Habiter dans le trouble – sur Les Habitantes de Pauline Peyrade
Le second roman de Pauline Peyrade, Les Habitantes, s’inscrit dans la lignée de l’insistance littéraire contemporaine sur la question de l’habiter. Il l’aborde à travers une communauté féminine qui compose ses solidarités en dehors du monde masculin violent, en pensant, à la manière de l’araignée,…
Résumé
Nouveau roman contemporain
Le roman Les Habitantes de Pauline Peyrade, publié en janvier 2026 aux Éditions de Minuit, s'inscrit dans une tendance littéraire actuelle qui explore la notion d'habiter, c'est-à-dire la manière dont les individus ou les groupes s'approprient un lieu et y construisent leur existence.
Ce thème est également présent dans d'autres œuvres récentes comme La Maison hantée de Michèle Audin ou La Maison vide de Laurent Mauvignier, publiés précédemment.
Contrairement à ces romans qui intègrent souvent des références historiques ou des spectres du passé, Les Habitantes se concentre sur une communauté exclusivement féminine, vivant en marge des normes sociales traditionnelles.
L'autrice y dépeint des modes de vie alternatifs, fondés sur des liens sensoriels avec la nature et des solidarités entre femmes, en opposition aux structures patriarcales.
Cadre narratif et personnages
L'histoire se déroule autour d'Emily, une femme qui vit avec sa chienne Loyse dans une maison isolée, entourée par une forêt et des étangs.
Cette demeure lui a été léguée par sa grand-mère, Moune, qui a joué un rôle central dans son éducation et la construction de son territoire personnel.
Emily a forgé son identité à travers des activités quotidiennes comme les promenades ou les baignades dans l'étang, et a tissé des liens d'amitié avec Aude, une voisine vivant dans une ferme proche avec sa chienne Baba.
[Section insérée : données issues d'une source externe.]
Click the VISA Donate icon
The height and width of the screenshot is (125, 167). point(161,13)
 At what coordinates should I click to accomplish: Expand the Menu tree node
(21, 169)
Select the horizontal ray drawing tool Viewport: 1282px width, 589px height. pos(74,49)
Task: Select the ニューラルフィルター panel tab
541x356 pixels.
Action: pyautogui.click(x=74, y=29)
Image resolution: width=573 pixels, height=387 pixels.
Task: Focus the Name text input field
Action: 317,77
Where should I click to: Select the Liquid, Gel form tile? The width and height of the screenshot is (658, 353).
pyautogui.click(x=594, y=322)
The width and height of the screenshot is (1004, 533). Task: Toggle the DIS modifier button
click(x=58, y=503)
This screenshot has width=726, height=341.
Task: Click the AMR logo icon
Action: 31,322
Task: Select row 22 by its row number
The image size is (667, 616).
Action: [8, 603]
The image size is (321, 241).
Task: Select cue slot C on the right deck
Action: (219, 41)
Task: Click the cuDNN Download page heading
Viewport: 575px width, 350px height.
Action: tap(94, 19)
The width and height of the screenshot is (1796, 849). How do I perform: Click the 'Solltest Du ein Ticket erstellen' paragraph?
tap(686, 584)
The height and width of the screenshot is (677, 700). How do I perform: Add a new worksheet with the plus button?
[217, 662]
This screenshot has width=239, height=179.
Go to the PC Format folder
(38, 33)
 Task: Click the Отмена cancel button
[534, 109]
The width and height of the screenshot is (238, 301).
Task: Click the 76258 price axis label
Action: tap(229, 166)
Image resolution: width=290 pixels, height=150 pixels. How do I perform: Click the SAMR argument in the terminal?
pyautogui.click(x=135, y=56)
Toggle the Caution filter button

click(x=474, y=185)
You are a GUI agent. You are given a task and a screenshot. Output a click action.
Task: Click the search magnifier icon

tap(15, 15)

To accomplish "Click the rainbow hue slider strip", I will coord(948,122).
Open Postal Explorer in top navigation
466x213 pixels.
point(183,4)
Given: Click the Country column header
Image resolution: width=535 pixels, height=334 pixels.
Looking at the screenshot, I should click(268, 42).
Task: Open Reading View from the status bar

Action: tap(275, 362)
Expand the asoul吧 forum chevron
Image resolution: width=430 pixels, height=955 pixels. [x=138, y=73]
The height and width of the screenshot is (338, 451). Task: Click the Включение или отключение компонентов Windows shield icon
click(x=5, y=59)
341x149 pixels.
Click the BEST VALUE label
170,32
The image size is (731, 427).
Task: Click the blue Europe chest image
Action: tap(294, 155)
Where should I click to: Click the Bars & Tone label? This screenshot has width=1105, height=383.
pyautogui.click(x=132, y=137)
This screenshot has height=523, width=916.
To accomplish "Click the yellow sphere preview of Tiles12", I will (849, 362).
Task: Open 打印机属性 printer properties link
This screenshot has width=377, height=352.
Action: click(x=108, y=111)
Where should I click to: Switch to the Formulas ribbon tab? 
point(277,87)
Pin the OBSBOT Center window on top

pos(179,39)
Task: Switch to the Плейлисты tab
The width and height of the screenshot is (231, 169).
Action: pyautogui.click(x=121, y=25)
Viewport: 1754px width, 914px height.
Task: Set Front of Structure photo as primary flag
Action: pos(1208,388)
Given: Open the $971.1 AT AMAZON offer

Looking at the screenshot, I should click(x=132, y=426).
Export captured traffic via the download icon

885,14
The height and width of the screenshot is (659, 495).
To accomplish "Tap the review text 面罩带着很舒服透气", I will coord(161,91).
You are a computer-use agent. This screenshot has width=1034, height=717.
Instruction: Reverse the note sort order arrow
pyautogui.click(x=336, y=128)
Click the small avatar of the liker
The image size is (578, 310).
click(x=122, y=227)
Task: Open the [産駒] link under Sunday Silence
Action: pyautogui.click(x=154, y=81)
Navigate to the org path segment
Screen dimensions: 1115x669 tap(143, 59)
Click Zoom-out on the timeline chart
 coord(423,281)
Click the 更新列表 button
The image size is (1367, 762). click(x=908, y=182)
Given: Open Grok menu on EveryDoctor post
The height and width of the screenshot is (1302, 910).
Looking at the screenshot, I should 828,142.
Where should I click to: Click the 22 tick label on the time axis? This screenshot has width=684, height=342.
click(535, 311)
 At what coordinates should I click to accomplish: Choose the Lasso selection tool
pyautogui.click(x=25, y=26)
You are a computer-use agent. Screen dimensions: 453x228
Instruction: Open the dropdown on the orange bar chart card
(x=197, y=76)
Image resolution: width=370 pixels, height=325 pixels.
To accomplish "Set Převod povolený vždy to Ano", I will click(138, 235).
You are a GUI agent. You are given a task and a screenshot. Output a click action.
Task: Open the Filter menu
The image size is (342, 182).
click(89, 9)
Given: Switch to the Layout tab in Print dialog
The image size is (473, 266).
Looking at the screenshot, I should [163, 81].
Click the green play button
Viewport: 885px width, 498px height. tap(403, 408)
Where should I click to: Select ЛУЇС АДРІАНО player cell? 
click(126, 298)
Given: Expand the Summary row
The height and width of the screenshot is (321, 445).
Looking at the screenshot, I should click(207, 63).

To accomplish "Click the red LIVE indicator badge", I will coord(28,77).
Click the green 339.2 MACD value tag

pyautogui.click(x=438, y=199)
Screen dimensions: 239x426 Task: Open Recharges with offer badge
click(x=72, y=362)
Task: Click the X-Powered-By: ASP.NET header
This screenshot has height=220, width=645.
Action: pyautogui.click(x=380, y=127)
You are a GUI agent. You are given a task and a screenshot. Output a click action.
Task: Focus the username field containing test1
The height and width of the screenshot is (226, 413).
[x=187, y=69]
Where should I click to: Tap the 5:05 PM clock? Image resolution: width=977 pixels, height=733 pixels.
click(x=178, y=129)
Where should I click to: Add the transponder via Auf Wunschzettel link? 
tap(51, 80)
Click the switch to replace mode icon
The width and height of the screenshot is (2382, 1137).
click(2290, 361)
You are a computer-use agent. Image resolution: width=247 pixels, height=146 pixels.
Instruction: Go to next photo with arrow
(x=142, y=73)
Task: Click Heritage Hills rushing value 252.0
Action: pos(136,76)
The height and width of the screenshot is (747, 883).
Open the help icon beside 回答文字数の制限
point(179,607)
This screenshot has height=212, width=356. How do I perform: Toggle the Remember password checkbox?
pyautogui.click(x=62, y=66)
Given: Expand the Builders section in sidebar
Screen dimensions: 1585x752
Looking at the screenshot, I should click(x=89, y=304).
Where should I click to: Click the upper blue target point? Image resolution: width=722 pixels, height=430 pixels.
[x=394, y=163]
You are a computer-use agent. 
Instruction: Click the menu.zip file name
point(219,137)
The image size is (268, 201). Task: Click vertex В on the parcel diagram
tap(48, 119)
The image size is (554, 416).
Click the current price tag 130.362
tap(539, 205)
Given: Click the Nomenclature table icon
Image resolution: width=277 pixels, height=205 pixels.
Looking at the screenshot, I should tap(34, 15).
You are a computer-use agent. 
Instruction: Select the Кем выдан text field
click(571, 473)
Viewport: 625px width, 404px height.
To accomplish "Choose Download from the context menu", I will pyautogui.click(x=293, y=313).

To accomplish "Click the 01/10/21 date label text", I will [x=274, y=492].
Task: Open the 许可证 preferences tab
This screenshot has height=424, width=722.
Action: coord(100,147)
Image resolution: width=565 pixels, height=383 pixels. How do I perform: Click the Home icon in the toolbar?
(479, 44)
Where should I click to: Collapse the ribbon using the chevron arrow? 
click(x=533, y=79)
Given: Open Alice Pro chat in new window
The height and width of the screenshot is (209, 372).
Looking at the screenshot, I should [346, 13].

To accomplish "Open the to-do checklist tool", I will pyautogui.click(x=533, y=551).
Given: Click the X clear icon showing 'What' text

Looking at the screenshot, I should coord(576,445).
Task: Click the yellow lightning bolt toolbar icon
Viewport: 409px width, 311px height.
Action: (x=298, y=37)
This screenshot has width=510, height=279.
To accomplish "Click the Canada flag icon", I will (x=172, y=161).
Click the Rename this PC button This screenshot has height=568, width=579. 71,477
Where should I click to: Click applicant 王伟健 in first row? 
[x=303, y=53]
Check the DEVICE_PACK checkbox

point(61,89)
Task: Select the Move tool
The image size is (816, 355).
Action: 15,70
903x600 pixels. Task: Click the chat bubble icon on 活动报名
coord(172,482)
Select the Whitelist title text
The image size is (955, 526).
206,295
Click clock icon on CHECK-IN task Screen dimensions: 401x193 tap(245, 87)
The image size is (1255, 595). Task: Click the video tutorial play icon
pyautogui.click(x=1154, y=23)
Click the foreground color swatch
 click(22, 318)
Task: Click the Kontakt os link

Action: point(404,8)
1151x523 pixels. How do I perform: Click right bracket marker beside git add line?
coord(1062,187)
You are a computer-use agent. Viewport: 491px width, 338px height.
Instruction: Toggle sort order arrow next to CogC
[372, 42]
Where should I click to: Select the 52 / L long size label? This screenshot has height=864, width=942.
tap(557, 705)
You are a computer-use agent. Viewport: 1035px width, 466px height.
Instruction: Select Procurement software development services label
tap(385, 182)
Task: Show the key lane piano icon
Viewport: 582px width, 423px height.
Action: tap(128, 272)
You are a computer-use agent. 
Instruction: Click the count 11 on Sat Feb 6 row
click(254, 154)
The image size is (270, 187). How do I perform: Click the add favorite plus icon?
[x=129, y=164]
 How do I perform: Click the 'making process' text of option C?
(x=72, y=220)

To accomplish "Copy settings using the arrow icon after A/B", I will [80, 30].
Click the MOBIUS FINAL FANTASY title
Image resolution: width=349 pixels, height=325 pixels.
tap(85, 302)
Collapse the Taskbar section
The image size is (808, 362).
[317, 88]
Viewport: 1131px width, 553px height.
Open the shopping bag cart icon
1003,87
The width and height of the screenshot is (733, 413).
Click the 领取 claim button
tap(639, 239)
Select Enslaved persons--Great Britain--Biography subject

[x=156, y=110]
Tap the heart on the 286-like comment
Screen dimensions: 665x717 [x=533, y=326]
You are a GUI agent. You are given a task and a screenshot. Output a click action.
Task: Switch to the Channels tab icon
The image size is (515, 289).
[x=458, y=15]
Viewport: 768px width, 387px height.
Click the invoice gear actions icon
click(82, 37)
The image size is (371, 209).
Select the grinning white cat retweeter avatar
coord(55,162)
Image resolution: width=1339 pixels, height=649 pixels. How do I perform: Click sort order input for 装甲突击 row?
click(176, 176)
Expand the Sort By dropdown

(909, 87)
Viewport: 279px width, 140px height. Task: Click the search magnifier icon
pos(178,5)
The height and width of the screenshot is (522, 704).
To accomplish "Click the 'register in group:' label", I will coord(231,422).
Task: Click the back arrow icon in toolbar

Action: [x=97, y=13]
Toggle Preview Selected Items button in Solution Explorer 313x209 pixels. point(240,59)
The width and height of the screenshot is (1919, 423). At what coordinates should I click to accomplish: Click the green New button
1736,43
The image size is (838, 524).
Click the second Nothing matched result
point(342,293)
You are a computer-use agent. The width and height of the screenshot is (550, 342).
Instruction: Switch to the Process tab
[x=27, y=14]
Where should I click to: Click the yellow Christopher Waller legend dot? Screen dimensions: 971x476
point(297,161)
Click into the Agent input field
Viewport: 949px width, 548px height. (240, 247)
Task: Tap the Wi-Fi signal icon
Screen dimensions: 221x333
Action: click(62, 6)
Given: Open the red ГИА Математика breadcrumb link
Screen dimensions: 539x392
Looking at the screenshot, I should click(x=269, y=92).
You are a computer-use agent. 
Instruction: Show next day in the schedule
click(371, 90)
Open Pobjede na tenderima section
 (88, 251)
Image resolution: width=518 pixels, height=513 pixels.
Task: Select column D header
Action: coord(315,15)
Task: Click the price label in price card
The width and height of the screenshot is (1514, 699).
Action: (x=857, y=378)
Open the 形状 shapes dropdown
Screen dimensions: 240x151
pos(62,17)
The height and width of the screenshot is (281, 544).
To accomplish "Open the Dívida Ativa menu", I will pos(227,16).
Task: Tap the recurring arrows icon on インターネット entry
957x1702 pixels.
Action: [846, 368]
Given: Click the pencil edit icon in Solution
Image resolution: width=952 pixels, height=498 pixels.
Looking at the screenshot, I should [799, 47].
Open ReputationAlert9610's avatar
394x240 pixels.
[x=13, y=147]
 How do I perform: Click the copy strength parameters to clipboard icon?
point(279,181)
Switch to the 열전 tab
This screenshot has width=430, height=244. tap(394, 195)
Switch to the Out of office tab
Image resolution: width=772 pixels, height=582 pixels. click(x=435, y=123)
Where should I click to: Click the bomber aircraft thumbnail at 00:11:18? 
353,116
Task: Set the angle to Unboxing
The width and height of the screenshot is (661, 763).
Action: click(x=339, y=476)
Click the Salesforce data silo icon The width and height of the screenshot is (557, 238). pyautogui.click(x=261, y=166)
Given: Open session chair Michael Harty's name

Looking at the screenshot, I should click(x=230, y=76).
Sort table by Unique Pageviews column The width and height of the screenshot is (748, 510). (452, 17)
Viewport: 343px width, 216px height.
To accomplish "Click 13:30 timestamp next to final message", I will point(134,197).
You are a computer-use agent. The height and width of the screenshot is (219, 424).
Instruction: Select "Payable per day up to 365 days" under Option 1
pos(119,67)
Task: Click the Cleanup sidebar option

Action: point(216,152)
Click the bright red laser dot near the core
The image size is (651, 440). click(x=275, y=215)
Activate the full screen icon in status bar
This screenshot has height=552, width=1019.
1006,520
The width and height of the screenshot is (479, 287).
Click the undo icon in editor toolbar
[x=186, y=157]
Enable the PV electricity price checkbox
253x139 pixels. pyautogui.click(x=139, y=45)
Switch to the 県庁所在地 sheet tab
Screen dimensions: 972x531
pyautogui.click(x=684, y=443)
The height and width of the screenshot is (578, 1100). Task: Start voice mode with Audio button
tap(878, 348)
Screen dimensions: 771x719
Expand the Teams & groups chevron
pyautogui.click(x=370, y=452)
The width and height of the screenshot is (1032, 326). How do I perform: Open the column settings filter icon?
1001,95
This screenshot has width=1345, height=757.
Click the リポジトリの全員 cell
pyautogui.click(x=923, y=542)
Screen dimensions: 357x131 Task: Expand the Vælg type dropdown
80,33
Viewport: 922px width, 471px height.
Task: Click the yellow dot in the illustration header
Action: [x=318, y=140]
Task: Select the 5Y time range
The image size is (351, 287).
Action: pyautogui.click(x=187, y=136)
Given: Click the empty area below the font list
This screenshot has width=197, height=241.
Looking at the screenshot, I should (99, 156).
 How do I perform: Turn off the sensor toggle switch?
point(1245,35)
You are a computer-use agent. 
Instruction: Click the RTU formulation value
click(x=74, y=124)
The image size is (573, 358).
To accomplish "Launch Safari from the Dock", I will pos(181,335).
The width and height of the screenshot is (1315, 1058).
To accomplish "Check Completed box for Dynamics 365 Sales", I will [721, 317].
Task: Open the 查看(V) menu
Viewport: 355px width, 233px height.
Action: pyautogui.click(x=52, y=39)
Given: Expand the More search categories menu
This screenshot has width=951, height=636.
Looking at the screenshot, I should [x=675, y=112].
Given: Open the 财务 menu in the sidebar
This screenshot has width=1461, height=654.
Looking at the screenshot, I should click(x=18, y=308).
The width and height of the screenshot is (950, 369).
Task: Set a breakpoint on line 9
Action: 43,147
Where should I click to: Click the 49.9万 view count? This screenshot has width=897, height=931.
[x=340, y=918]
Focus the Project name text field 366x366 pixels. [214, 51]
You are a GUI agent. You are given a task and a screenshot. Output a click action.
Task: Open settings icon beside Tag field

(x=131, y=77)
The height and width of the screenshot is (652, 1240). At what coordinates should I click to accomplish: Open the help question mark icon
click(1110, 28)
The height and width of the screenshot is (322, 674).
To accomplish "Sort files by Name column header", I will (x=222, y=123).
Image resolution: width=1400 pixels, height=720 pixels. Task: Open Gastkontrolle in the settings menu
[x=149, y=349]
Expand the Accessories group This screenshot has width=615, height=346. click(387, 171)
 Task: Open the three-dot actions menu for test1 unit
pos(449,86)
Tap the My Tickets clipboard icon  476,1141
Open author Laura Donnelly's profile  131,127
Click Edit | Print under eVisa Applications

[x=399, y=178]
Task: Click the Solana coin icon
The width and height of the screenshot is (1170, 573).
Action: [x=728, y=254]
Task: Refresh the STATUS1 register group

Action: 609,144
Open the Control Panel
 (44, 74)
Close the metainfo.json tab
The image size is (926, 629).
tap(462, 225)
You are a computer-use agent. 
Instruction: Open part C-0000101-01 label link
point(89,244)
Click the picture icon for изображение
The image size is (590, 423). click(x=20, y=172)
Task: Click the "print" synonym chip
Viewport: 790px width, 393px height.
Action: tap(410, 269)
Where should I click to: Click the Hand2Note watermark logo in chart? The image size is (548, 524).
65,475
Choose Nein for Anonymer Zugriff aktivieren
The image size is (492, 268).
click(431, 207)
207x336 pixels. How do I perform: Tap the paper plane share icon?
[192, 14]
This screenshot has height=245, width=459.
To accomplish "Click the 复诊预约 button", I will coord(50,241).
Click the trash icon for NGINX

Leur relation illustre une forme de communauté féminine autonome, basée sur des habitudes partagées et une attention aux paysages locaux.
Cependant, cette harmonie est perturbée par l'arrivée de courriers du père d'Emily, parti refaire sa vie ailleurs, qui cherche à vendre la maison, menaçant ainsi la transmission matrilinéaire de ce lieu.
Conflit et résistance
Le conflit central du roman oppose deux visions de l'habiter : d'un côté, l'ordre juridique et patriarcal incarné par le père d'Emily, qui cherche à imposer une logique de propriété et de vente ; de l'autre, la transmission par les gestes, les habitudes et les liens affectifs, représentée par la grand-mère Moune et les habitantes du lieu.
Les lettres du père, tantôt menaçantes, tantôt séductrices, symbolisent cette intrusion d'un monde extérieur violent, qui cherche à réintégrer Emily dans un cadre normatif.
Le roman explore ainsi la résistance des femmes à ces pressions, en mettant en avant leur capacité à créer des modes de vie alternatifs, inspirés par des figures comme l'araignée, qui tisse des réseaux sans hiérarchie imposée.
Inspirations littéraires
Le titre Les Habitantes et le roman lui-même s'inspirent de citations littéraires en exergue.
Le premier roman de Pauline Peyrade, L'Âge de détruire, avait déjà emprunté son titre à une citation de Virginia Woolf.
Pour Les Habitantes, l'autrice utilise un poème d'Emily Jane Brontë en exergue, qui évoque une forme de captivité malgré la liberté apparente : La nuit noircit autour de moi / Les vents sauvages soufflent froid / Mais un sort tyran m'a liée / Et je ne peux pas, ne peux pas partir.
Ces références soulignent une tension entre la quête de liberté et les contraintes, qu'elles soient sociales, familiales ou littéraires, qui pèsent sur les personnages.
Style et enjeux
Pauline Peyrade adopte une écriture qui privilégie l'attention sensorielle et la description des paysages, comme si le territoire lui-même devenait un personnage à part entière.
Les sensations — odeurs, sons, textures — jouent un rôle clé dans la construction de l'identité des habitantes et de leur communauté.
Le roman interroge ainsi la notion de collectivité féminine, en montrant comment ces femmes, à travers des gestes simples et des rituels partagés, parviennent à créer un espace de résistance face à un monde dominé par les hommes.
L'œuvre s'inscrit dans une réflexion plus large sur les alternatives possibles aux structures sociales oppressives, en s'appuyant sur des modèles de solidarité organiques et non hiérarchisés.